Copy out everything in the listing from the very start down to the line containing "pyautogui.click(x=424, y=75)", both ends included, leaving out the pictures.

##### Data provided #####

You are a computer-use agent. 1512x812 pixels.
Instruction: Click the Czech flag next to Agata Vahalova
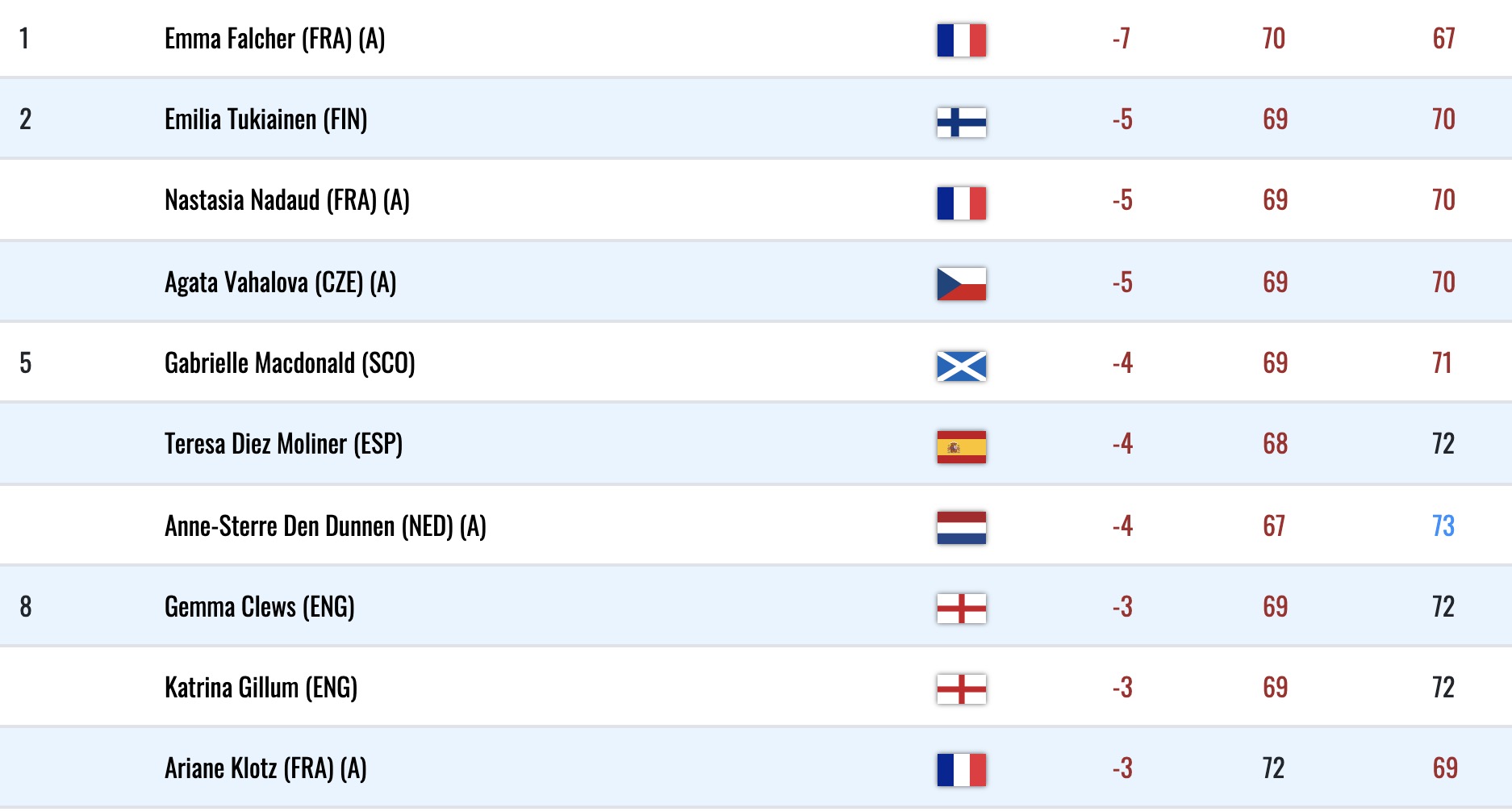coord(961,283)
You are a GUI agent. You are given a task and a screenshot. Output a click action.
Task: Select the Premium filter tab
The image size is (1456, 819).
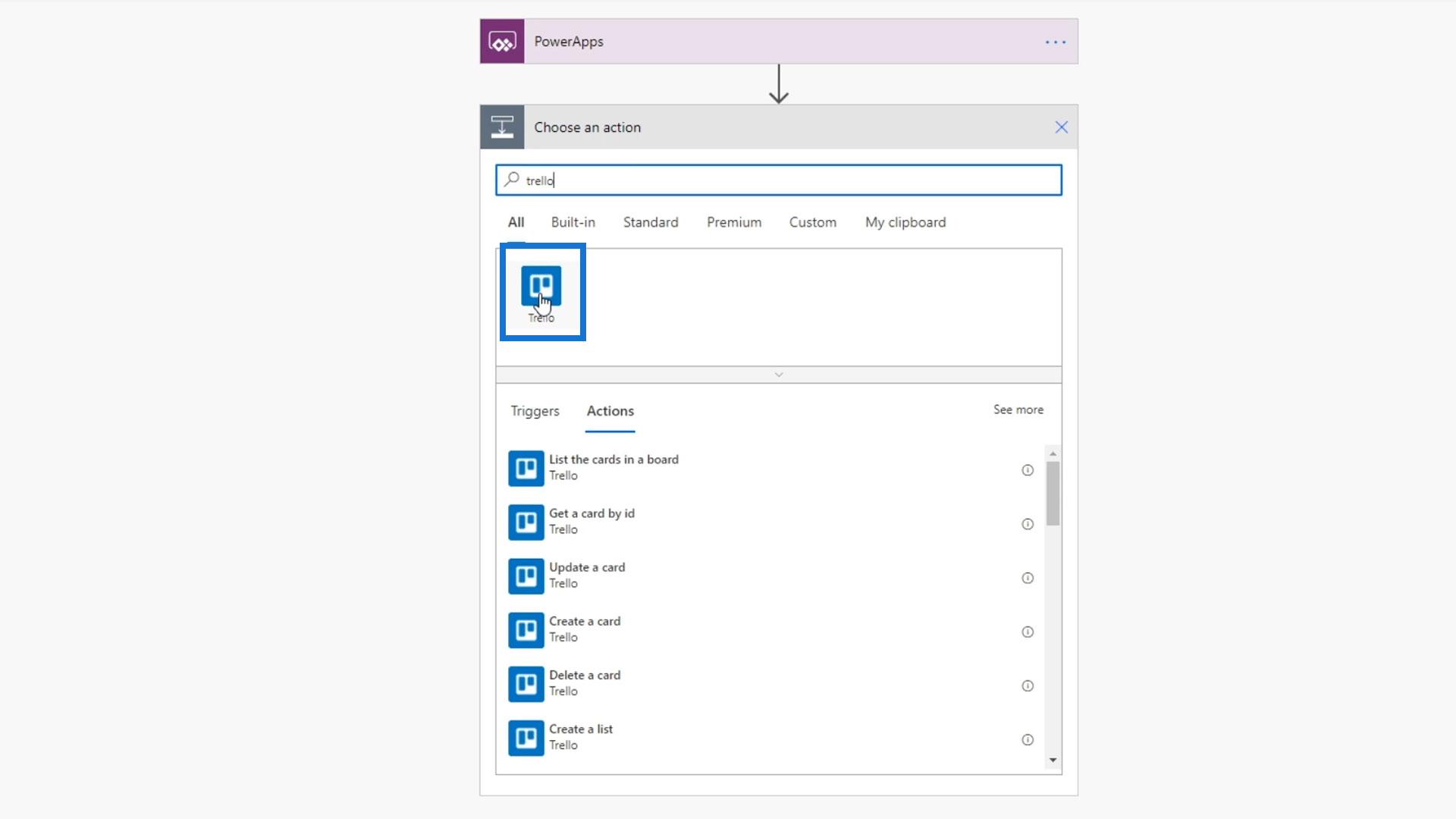click(x=733, y=222)
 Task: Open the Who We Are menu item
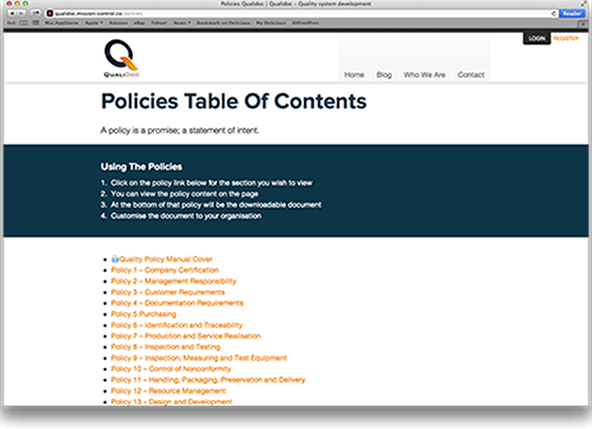pyautogui.click(x=424, y=75)
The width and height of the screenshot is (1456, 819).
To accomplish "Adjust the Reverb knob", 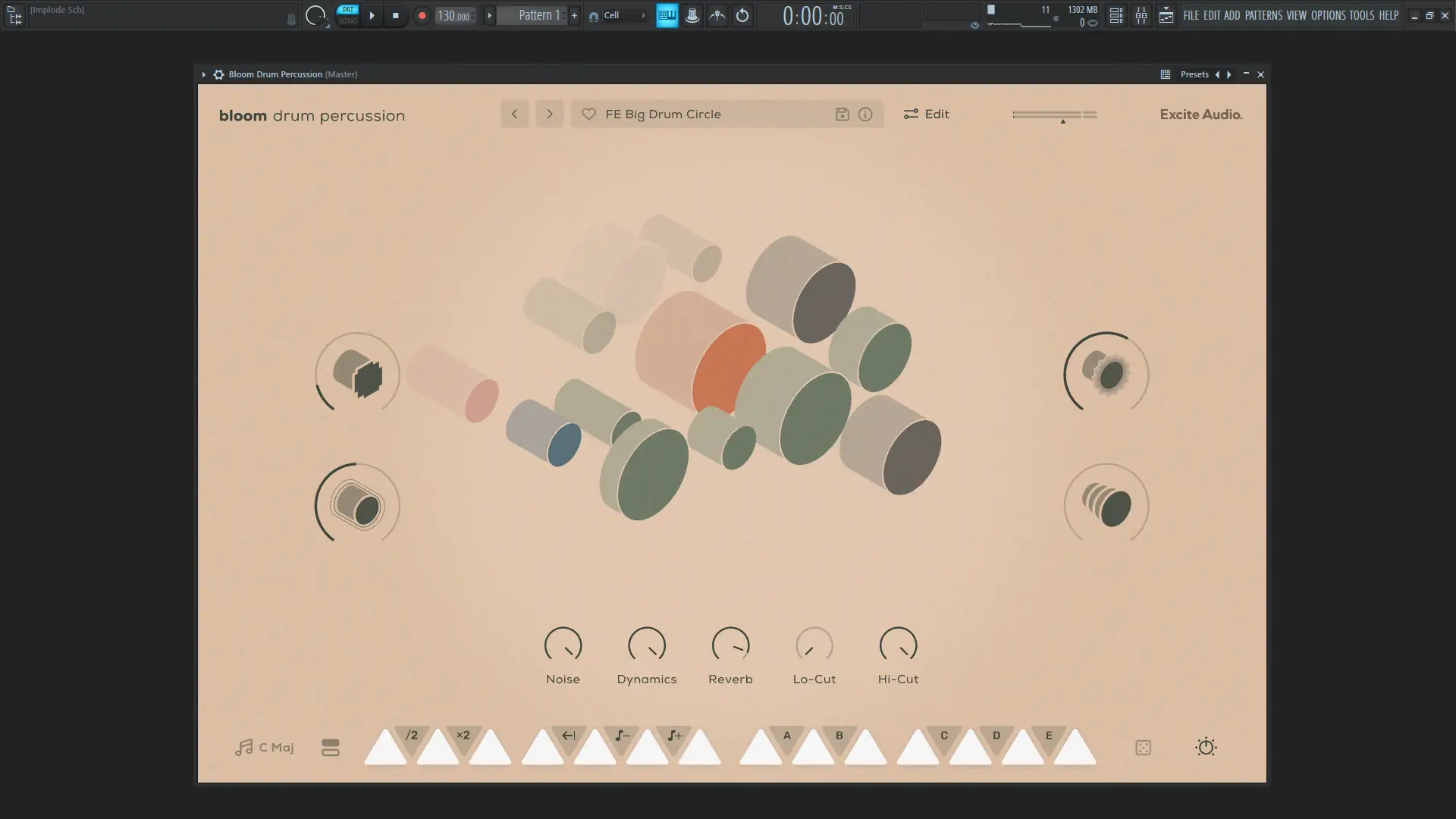I will (730, 646).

#####

*Expected answer:*
You are a computer-use agent. 1512x812 pixels.
Instruction: Click the Czech flag next to Agata Vahalova
coord(961,283)
You are a GUI agent. You are given a task and a screenshot. Output a click action.
Task: Select the Premium filter tab
The image size is (1456, 819).
click(x=733, y=222)
 Task: Open the Who We Are menu item
pyautogui.click(x=424, y=75)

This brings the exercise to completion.